The research group Vector-borne Diseases and Geo Health looks at the various impacts of vector-borne diseases on public health. Current foci of the group are mosquito borne diseases such as malaria, dengue, Chikungunya, yellow fever and lymphatic filariasis in sub-Saharan Africa and Southeast Asia. Besides vector ecology and entomology, we research the geographical determinants of disease transmission, and test new approaches to efficiently control vector populations.

 

Vector-borne diseases and their public health relevance

Vector borne diseases are human illnesses caused by parasites, viruses and bacteria that are transmitted by a wide variety of vector animals, including mosquitoes, sandflies, ticks, triatomine bugs, and snails. Every year there are an estimated 700,000 deaths worldwide that are caused by such diseases as malaria, dengue, yellow fever, Chikungunya, onchocerciasis, Chagas disease, and many others.
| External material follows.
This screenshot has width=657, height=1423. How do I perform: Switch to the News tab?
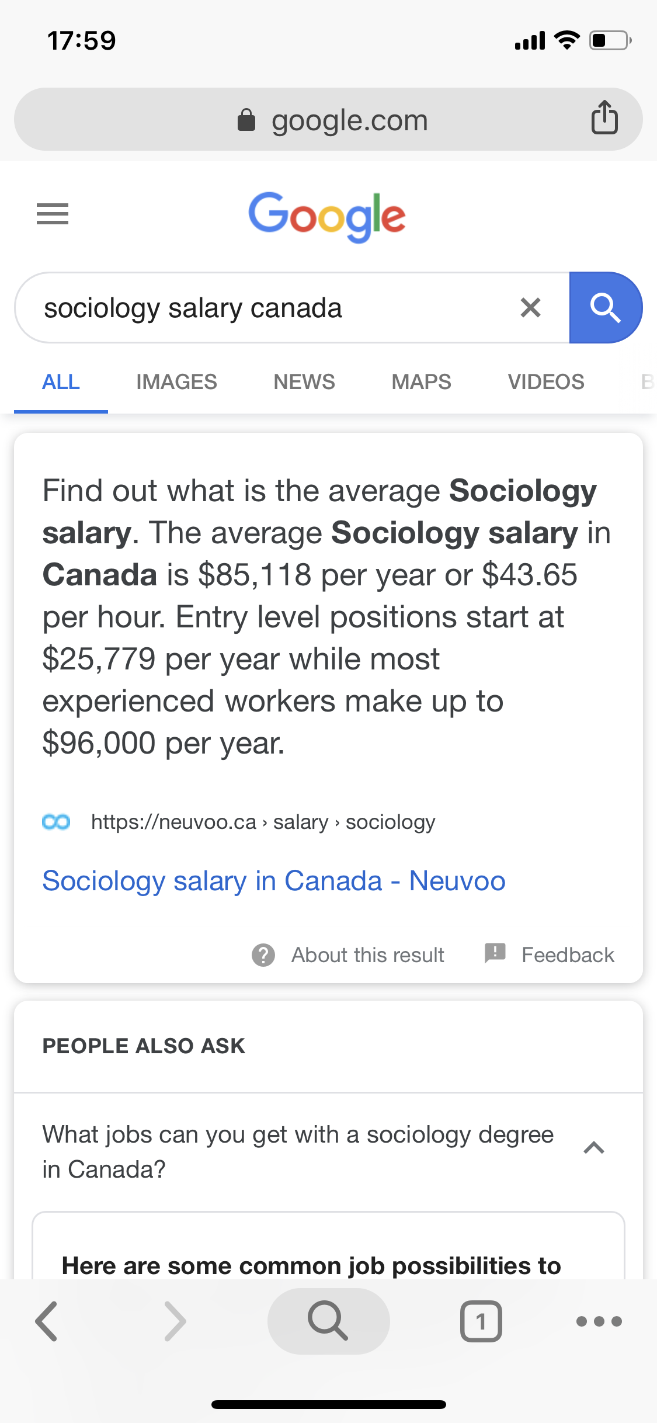click(304, 382)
Tropical and subtropical regions bear the highest burden for vector borne diseases, with economically disadvantaged populations being affected disproportionally. Besides continuous transmission during human history, human activity has shown a major impact on vector and disease dynamics, resulting in epidemic outbreaks that can heavily challenge the weak health infrastructure in many low and middle income countries.

 

Vector Ecology & Entomology

Vector populations are constantly exposed to natural and anthropogenically induced pressure, such as a changing climate, the availability of breeding and resting sites, insecticides and the introduction of control measures such as mosquito bed nets. Vectors are not only able to develop resistances against commonly used insecticides and render them ineffective, but changes in the distribution of prevailing mosquito species that show a different blood seeking behavior can constrain the usefulness of currently deployed control measures.

 

Geo Health

The spatial and temporal distribution of vector-borne diseases is determined by a complex set of environmental, demographic and social factors which include climate change, deforestation, urbanization, and global travel. With the help of Remote Sensing and Geographic Information Systems, disease transmission dynamics and vector development can be analyzed spatially, and spatial statistics can contribute to identify areas with an increased transmission risk and guide the administration of vector control interventions, tailored to local needs.

 

Vector Control

Since the end of the DDT-era in the 1960s, vector control has come a long way, with the ultimate goal having shifted from vector eradication to a more realistic and preferrable vector control. In addition to the standard vector control approaches such as impregnated bed nets, indoor residual spraying and space fumigation, we assess new techniques such as biological larviciding, aquatic predators, clothes impregnation and modifications of houses regarding their viability and cost-effectiveness.